Development of a personalized activity monitoring system for everyday life
Being physically active is – apart from not smoking – the most powerful lifestyle choice individuals can make to improve their health. With recent progress in wearable sensing and computing it becomes reasonable for individuals to wear different sensors all day, thus global activity monitoring is establishing: type, intensity and duration of performed physical activities can be detected. However, available systems still have many restrictions, allowing an accurate monitoring only in very limited scenarios. The project ActivityPlus addresses these restrictions by developing a personalized activity monitoring system for everyday life.
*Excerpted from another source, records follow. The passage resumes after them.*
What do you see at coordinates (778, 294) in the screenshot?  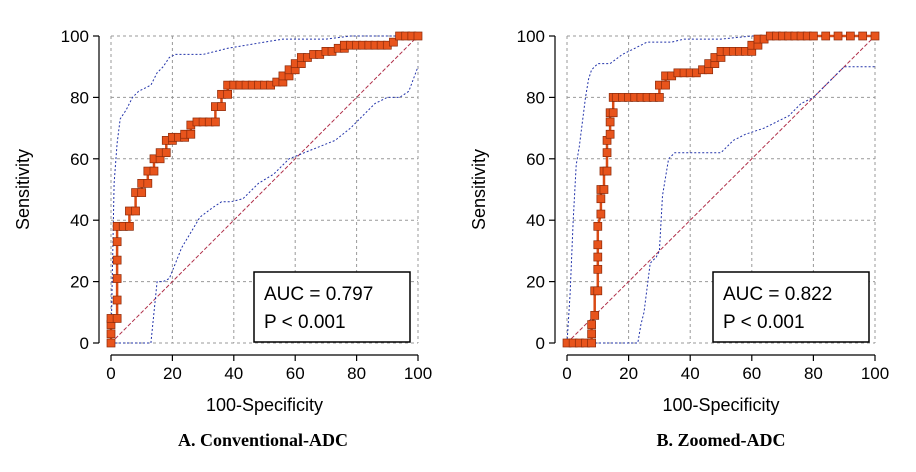 I see `auc-label: AUC = 0.822` at bounding box center [778, 294].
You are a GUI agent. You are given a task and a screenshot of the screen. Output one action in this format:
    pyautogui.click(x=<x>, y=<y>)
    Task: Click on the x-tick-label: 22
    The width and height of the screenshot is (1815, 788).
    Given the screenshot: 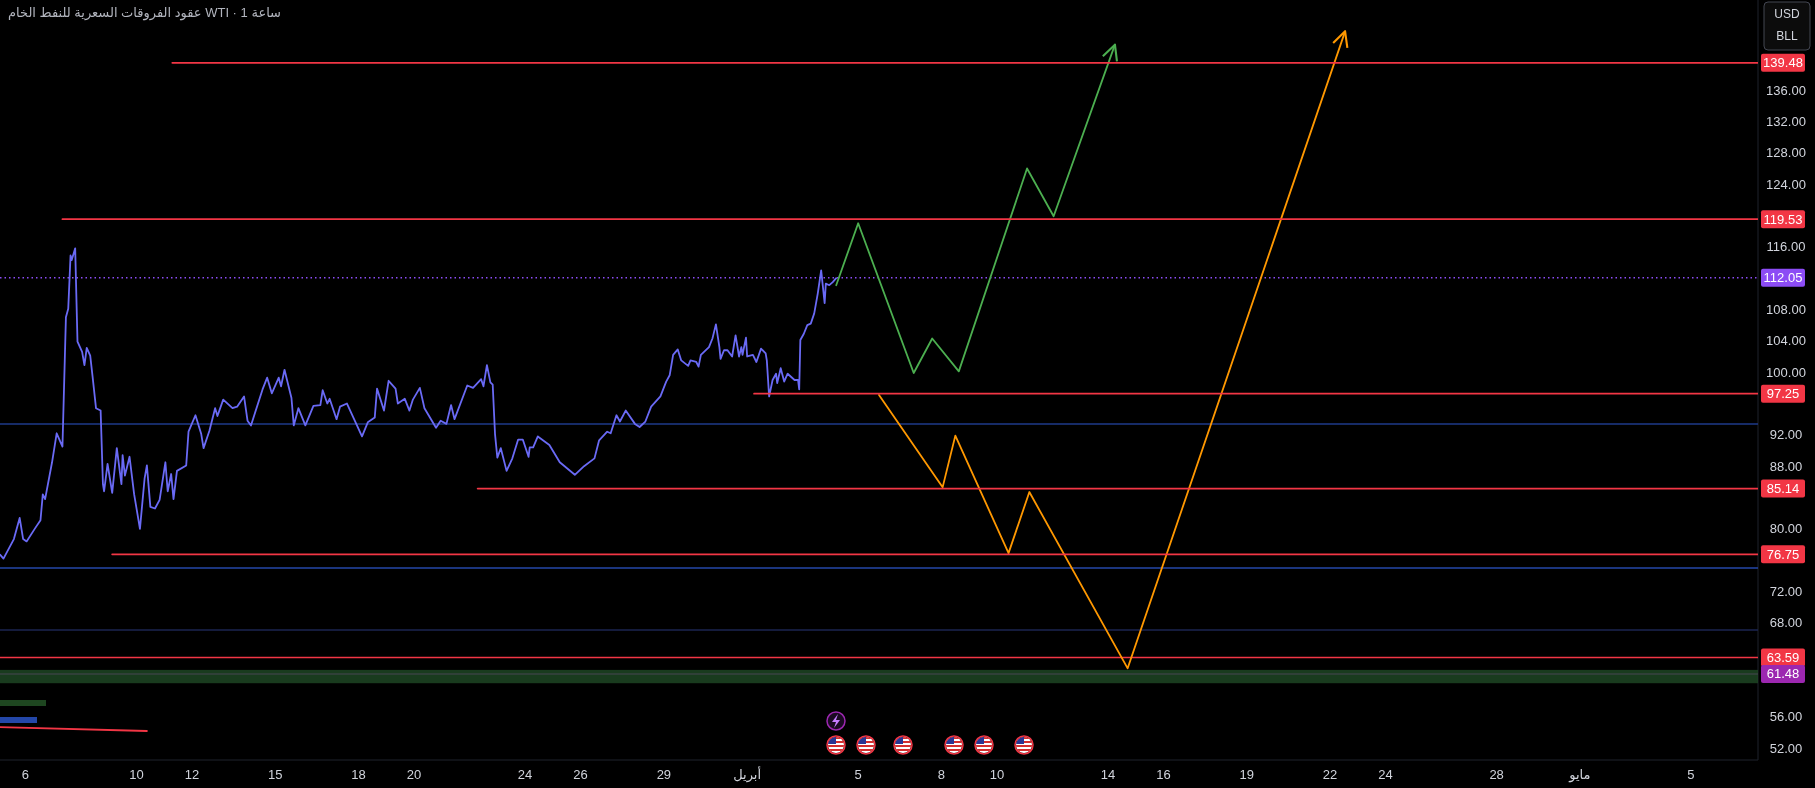 What is the action you would take?
    pyautogui.click(x=1330, y=774)
    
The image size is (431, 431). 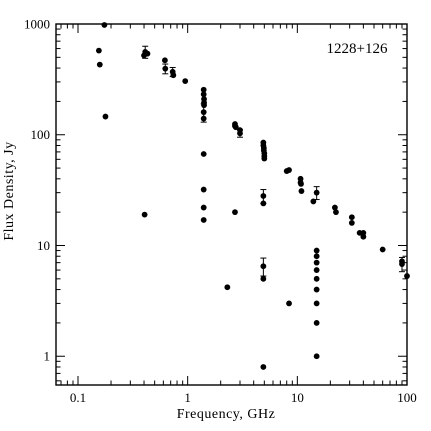 I want to click on y-axis-title: Flux Density, Jy, so click(x=10, y=190).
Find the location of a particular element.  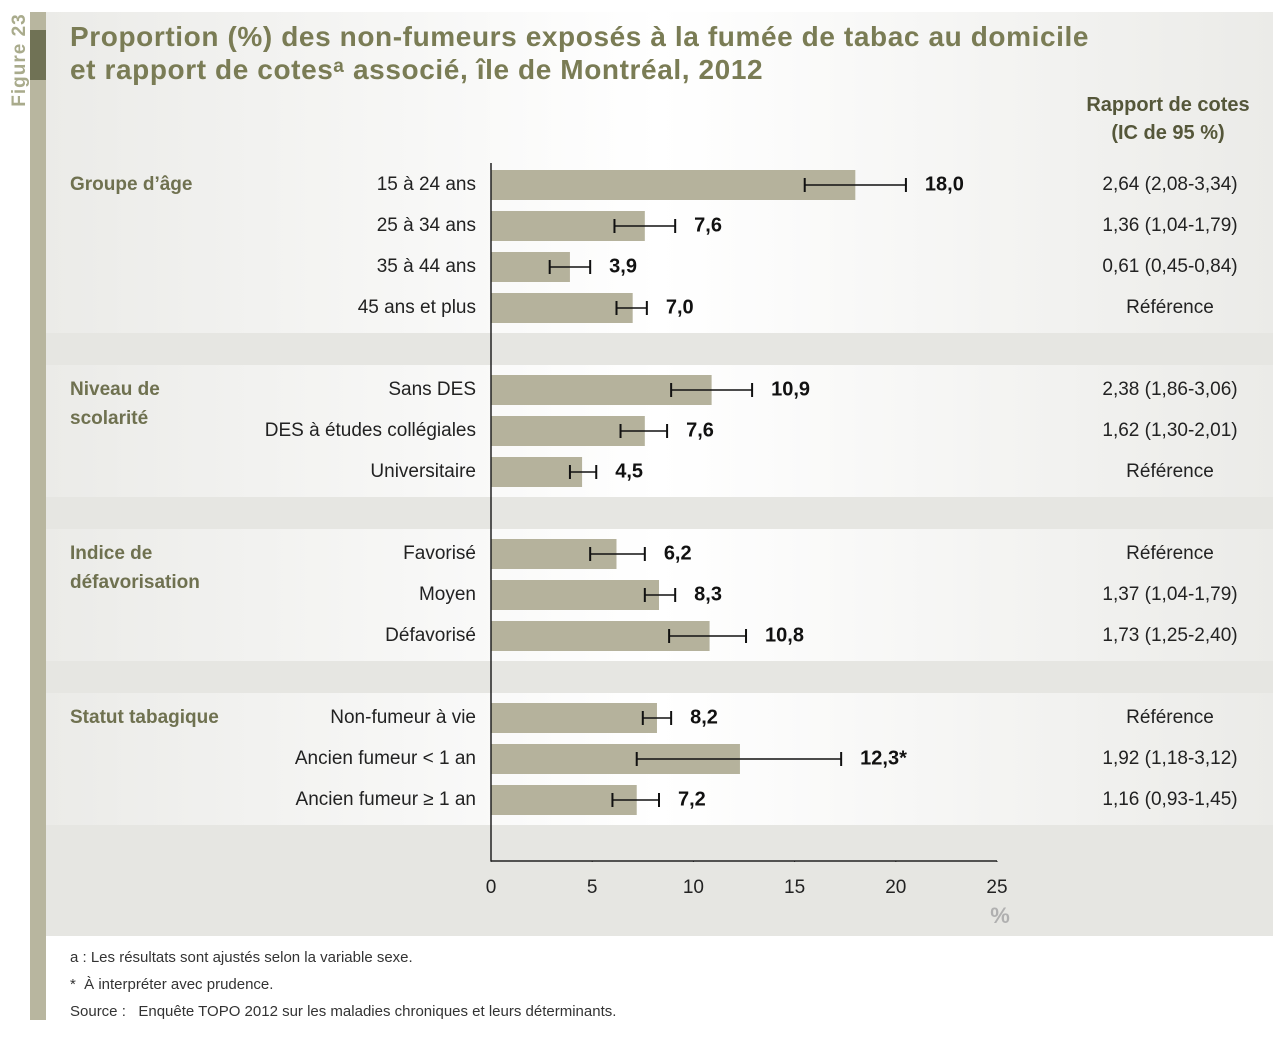

value-label: 12,3* is located at coordinates (884, 758).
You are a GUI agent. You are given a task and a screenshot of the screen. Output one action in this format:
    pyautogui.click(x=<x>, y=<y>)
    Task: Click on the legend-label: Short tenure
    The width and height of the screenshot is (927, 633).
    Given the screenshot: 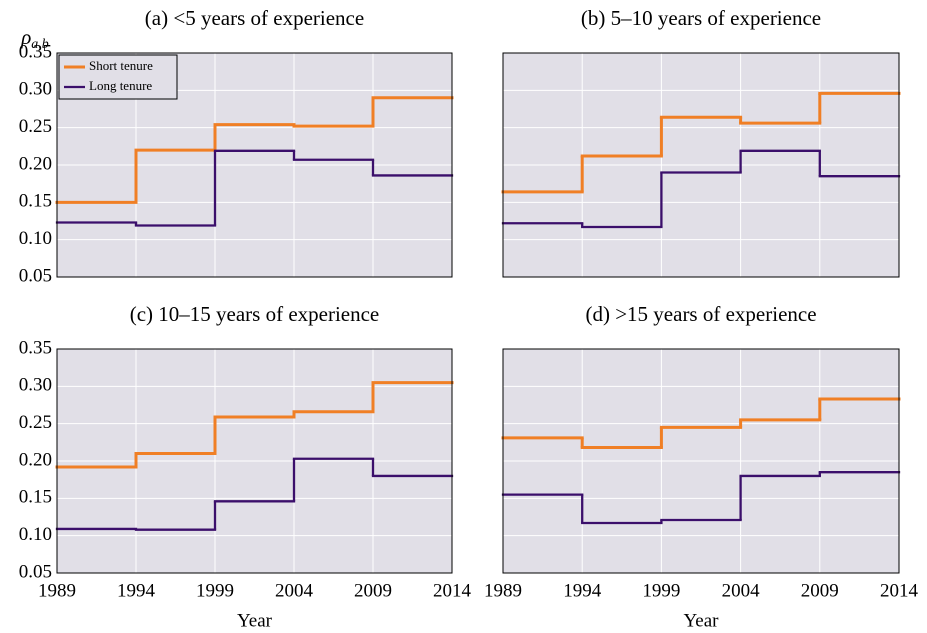 What is the action you would take?
    pyautogui.click(x=121, y=66)
    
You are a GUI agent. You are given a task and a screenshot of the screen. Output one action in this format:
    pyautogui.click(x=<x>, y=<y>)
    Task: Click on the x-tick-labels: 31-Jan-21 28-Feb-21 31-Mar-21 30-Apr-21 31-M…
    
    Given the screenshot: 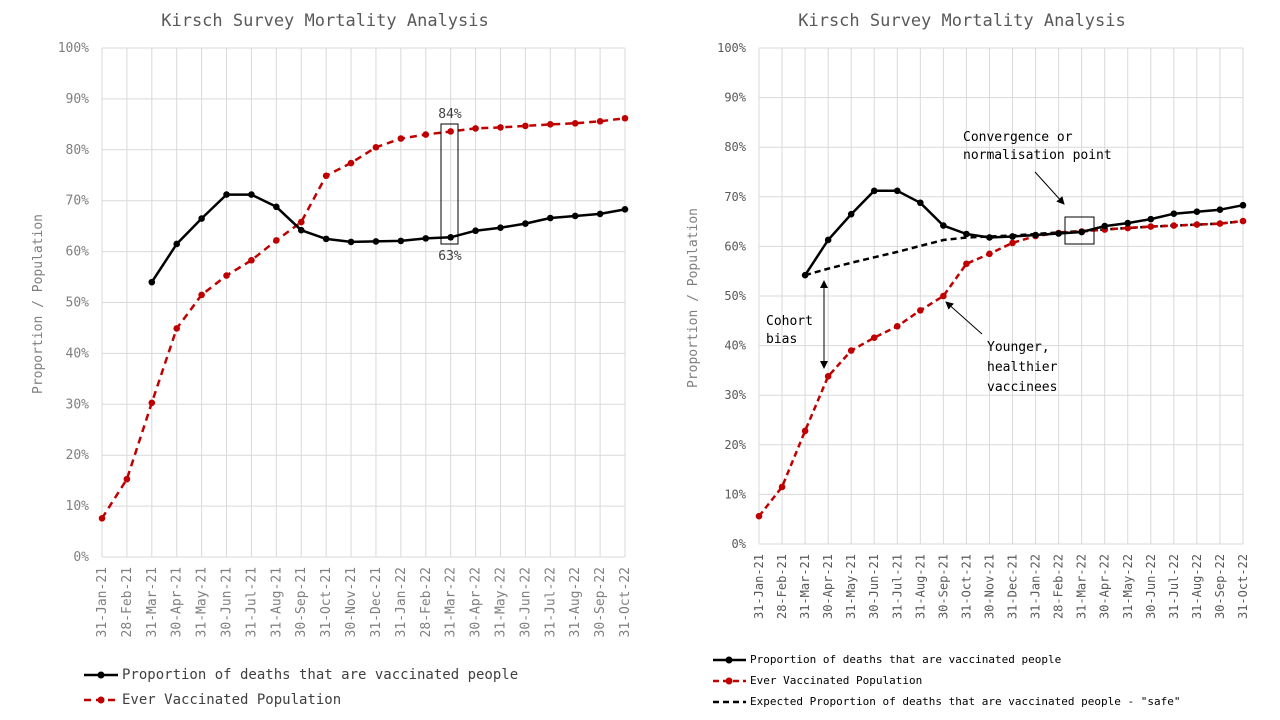 What is the action you would take?
    pyautogui.click(x=1001, y=586)
    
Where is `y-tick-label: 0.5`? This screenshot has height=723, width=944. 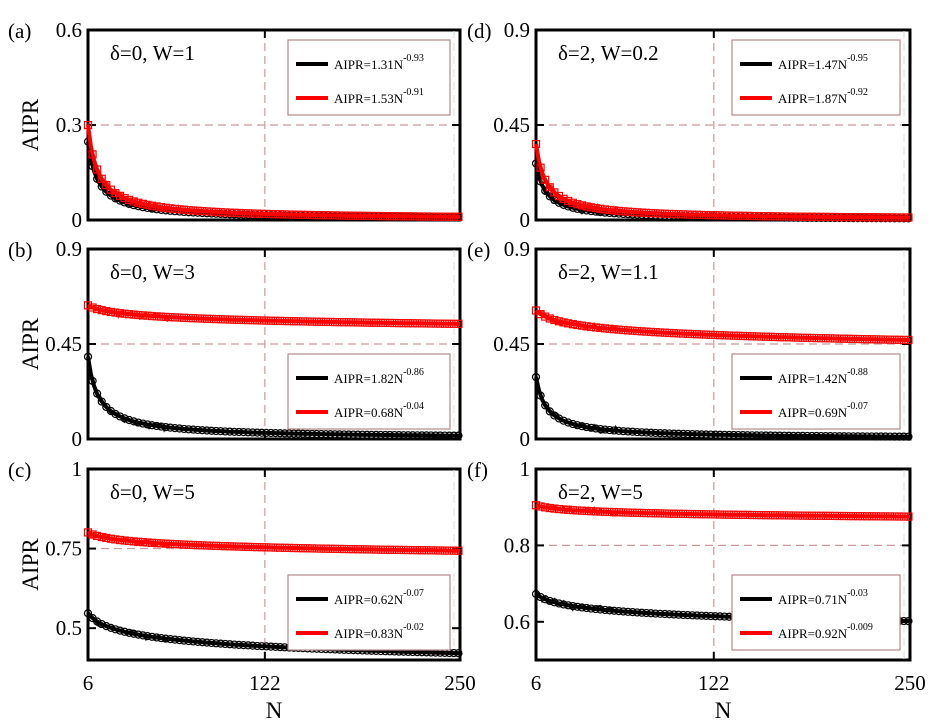
y-tick-label: 0.5 is located at coordinates (69, 628).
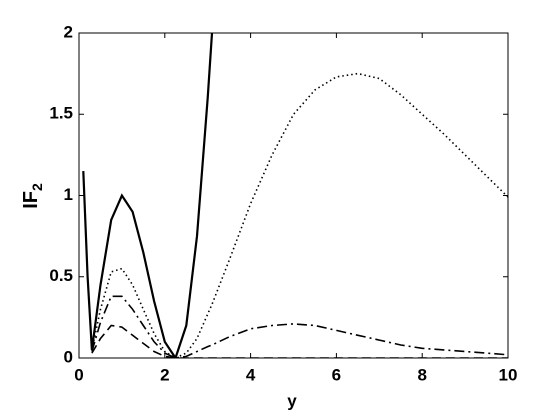 This screenshot has width=560, height=419. I want to click on y-tick-label: 0.5, so click(61, 276).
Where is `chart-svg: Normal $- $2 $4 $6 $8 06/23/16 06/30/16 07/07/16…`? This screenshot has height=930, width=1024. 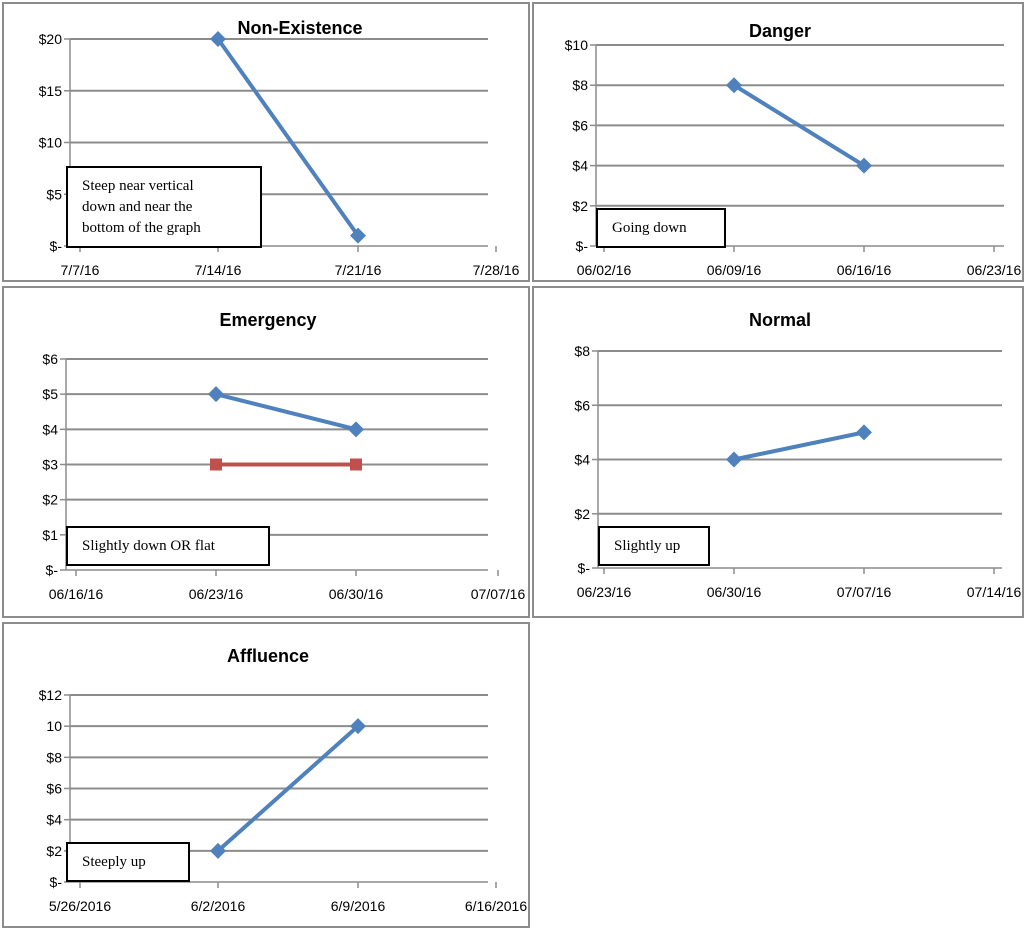
chart-svg: Normal $- $2 $4 $6 $8 06/23/16 06/30/16 07/07/16… is located at coordinates (798, 455).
One of the main challenges is to extend the number of activities to be recognized, and to deal with all other activities occurring in daily life. This would allow to use the developed system in everyday situations, and not restrict it to scenarios where only the few traditionally recognized activities (e.g. walking, running, cycling) are allowed.
Therefore, activity recognition is regarded as a complex classification problem in ActivityPlus. New algorithms are developed to approach the challenges, focusing on the research of meta-level classifiers. The other main goal of the project is the personalization of activity monitoring. The basic idea hereby is that systems trained generally will always have a certain inaccuracy when used by a new individual. Therefore, personal information should be taken into account when developing and training activity monitoring methods.
In ActivityPlus personal data (such as age, weight or resting heart rate) is considered to create new features for classifiers, and individual movement patterns of various activities are integrated into the activity monitoring algorithms.